I assume that the data columns which you call "input" and "output" are pressure and velocity. I do not know which is which. In any case, it is impossible to understand anything about stability of this system from this data. Gain and phase margin analysis is for when you have dimensionlees transfer funcitons in the open loop conditions. Your transfer functions are not dimensionless (they have units of pressure/velocity, or the inverse) and you said the data is not in the open loop condition.
You have 5000 data points. You set nfft=4000 and noverlap=1000. Therefore you will have two windows worth of data when you compute the spectra, and the windows overlap for 3/4 of their length. Data from windows that overlap so highly have a high correlation, and therefore they do not reduce the variance of the spectral estimates as much as windows that do not overlap, or which overlap by a smaller fraction of their length. Therefore, in order to get spectral esitmates that less variability, I recommend using a smaller value for nfft, and noverlap=nfft/2. The drawback of this is that the lowest frequency in the spectra will be higher, and the frequency resolution will be lower.

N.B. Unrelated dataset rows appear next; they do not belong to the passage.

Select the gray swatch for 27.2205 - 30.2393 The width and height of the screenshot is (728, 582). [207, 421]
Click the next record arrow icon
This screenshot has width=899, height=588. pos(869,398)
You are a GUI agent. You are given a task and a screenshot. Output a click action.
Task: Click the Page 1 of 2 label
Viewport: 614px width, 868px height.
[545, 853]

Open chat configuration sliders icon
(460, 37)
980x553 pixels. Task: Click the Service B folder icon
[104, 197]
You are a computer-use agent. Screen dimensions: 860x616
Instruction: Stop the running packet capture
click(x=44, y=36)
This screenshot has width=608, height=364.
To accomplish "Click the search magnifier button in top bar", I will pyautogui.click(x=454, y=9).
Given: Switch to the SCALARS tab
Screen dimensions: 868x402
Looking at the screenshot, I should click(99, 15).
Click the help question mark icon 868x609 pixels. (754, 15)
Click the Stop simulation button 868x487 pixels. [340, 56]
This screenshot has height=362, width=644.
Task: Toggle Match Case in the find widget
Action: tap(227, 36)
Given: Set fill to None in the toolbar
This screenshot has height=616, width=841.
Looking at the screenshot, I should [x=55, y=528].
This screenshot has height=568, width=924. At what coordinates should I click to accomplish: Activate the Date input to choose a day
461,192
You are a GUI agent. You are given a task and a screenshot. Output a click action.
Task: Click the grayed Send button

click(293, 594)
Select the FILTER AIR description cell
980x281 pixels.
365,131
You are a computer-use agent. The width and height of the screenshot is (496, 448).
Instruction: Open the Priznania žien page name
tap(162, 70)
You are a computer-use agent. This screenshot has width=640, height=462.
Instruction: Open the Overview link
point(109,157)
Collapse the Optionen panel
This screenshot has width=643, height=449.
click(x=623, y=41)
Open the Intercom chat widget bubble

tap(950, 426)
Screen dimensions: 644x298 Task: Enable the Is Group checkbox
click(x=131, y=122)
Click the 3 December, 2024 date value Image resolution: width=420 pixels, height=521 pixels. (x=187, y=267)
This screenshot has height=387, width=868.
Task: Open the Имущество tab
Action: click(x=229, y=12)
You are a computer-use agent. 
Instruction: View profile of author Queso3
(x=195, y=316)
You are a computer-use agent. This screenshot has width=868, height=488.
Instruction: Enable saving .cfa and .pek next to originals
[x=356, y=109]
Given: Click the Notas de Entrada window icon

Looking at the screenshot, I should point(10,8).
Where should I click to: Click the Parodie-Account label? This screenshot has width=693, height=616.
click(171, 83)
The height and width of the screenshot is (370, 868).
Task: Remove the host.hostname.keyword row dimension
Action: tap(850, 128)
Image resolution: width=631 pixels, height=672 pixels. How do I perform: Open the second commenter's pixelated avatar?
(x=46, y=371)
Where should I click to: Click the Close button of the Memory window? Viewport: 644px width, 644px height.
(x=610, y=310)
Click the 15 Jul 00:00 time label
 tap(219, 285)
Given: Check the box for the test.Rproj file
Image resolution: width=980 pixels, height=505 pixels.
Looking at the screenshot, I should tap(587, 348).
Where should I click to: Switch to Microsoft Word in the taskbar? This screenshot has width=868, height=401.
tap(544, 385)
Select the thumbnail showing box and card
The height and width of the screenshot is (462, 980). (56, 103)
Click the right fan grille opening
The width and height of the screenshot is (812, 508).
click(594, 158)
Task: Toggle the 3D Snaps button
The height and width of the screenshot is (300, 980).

Sorry for replying late. Thank you for your comments.
Transfer function for pressure = p'_combustor / p'_inlet; where p' is pressure fluctuation.
Transfer function for velocity = u'_combustor / u'_inlet; where v' is velocity fluctuation.
So my gain is dimensionless.
Do you mean that the two variables you provided in test.mat are already dimensionless transfer functions? If so, how did you calculate them? If so, then we have been calculating the ratio of two transfer functions, which one coudl think of as the trasfer funciton from one to another. That is a concept that I have never come across before.
p'_combustor and p'_inlet has the unit of Pascal. When they are implemented in transfer function, the transfer function becomes dimentionsless.
Transfer function for pressure = p'_combustor / p'_inlet = Pa / Pa
p'_inlet is the one of inputs in the form of sine wave in my computational simulation and p'_combustor is the calculated output.